▶ **Task to complete**: Copy out every line of the material below word for word, keeping each one as it stands.

▶ **Entries provided**:
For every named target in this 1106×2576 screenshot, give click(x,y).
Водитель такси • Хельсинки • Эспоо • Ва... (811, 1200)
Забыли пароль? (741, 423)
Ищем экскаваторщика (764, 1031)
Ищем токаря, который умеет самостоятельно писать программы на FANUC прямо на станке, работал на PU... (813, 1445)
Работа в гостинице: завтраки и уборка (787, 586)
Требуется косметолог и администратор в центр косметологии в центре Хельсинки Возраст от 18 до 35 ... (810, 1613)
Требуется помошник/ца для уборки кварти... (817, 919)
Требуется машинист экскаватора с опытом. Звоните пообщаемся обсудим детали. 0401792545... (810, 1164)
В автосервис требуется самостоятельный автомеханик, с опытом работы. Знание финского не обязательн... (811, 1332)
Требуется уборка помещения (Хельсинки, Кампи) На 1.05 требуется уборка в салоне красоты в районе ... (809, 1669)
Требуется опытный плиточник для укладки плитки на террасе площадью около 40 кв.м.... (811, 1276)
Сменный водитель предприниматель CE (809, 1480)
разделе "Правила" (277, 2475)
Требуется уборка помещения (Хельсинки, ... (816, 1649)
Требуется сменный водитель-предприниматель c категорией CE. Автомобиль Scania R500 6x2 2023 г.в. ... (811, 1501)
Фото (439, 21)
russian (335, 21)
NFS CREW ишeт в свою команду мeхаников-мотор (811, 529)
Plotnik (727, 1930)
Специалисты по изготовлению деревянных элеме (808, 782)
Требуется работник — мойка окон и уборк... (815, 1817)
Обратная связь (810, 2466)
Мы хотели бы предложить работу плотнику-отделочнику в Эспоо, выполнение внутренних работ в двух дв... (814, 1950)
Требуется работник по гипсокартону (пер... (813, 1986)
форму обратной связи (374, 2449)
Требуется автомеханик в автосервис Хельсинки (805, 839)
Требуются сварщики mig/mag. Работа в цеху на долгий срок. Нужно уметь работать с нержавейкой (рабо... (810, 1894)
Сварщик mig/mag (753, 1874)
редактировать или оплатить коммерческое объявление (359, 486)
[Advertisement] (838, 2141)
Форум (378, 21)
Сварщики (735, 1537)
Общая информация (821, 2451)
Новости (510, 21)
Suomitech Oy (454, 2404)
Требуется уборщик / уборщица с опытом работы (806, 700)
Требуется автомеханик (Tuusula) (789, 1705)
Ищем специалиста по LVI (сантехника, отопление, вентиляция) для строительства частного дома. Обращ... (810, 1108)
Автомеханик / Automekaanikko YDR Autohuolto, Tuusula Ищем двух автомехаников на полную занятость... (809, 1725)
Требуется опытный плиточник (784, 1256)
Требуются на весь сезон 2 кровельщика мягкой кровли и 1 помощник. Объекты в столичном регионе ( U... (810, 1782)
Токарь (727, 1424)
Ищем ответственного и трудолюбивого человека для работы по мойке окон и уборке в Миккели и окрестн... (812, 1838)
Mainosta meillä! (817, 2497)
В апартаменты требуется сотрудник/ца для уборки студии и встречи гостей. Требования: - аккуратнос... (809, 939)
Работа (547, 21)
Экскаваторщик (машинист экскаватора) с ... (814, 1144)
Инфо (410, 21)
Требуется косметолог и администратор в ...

▶ **Task solution**:
For every named target in this 1106×2576 screenshot, give click(x,y).
Водитель такси • Хельсинки • Эспоо • Ва... (811, 1200)
Забыли пароль? (741, 423)
Ищем экскаваторщика (764, 1031)
Ищем токаря, который умеет самостоятельно писать программы на FANUC прямо на станке, работал на PU... (813, 1445)
Работа в гостинице: завтраки и уборка (787, 586)
Требуется косметолог и администратор в центр косметологии в центре Хельсинки Возраст от 18 до 35 ... (810, 1613)
Требуется помошник/ца для уборки кварти... (817, 919)
Требуется машинист экскаватора с опытом. Звоните пообщаемся обсудим детали. 0401792545... (810, 1164)
В автосервис требуется самостоятельный автомеханик, с опытом работы. Знание финского не обязательн... (811, 1332)
Требуется уборка помещения (Хельсинки, Кампи) На 1.05 требуется уборка в салоне красоты в районе ... (809, 1669)
Требуется опытный плиточник для укладки плитки на террасе площадью около 40 кв.м.... (811, 1276)
Сменный водитель предприниматель CE (809, 1480)
разделе "Правила" (277, 2475)
Требуется уборка помещения (Хельсинки, ... (816, 1649)
Требуется сменный водитель-предприниматель c категорией CE. Автомобиль Scania R500 6x2 2023 г.в. ... (811, 1501)
Фото (439, 21)
russian (335, 21)
NFS CREW ишeт в свою команду мeхаников-мотор (811, 529)
Plotnik (727, 1930)
Специалисты по изготовлению деревянных элеме (808, 782)
Требуется работник — мойка окон и уборк... (815, 1817)
Обратная связь (810, 2466)
Мы хотели бы предложить работу плотнику-отделочнику в Эспоо, выполнение внутренних работ в двух дв... (814, 1950)
Требуется работник по гипсокартону (пер... (813, 1986)
форму обратной связи (374, 2449)
Требуется автомеханик в автосервис Хельсинки (805, 839)
Требуются сварщики mig/mag. Работа в цеху на долгий срок. Нужно уметь работать с нержавейкой (рабо... (810, 1894)
Сварщик mig/mag (753, 1874)
редактировать или оплатить коммерческое объявление (359, 486)
[Advertisement] (838, 2141)
Форум (378, 21)
Сварщики (735, 1537)
Общая информация (821, 2451)
Новости (510, 21)
Suomitech Oy (454, 2404)
Требуется уборщик / уборщица с опытом работы (806, 700)
Требуется автомеханик (Tuusula) (789, 1705)
Ищем специалиста по LVI (сантехника, отопление, вентиляция) для строительства частного дома. Обращ... (810, 1108)
Автомеханик / Automekaanikko YDR Autohuolto, Tuusula Ищем двух автомехаников на полную занятость... (809, 1725)
Требуется опытный плиточник (784, 1256)
Требуются на весь сезон 2 кровельщика мягкой кровли и 1 помощник. Объекты в столичном регионе ( U... (810, 1782)
Токарь (727, 1424)
Ищем ответственного и трудолюбивого человека для работы по мойке окон и уборке в Миккели и окрестн... (812, 1838)
Mainosta meillä! (817, 2497)
В апартаменты требуется сотрудник/ца для уборки студии и встречи гостей. Требования: - аккуратнос... (809, 939)
Работа (547, 21)
Экскаваторщик (машинист экскаватора) с ... (814, 1144)
Инфо (410, 21)
Требуется косметолог и администратор в ...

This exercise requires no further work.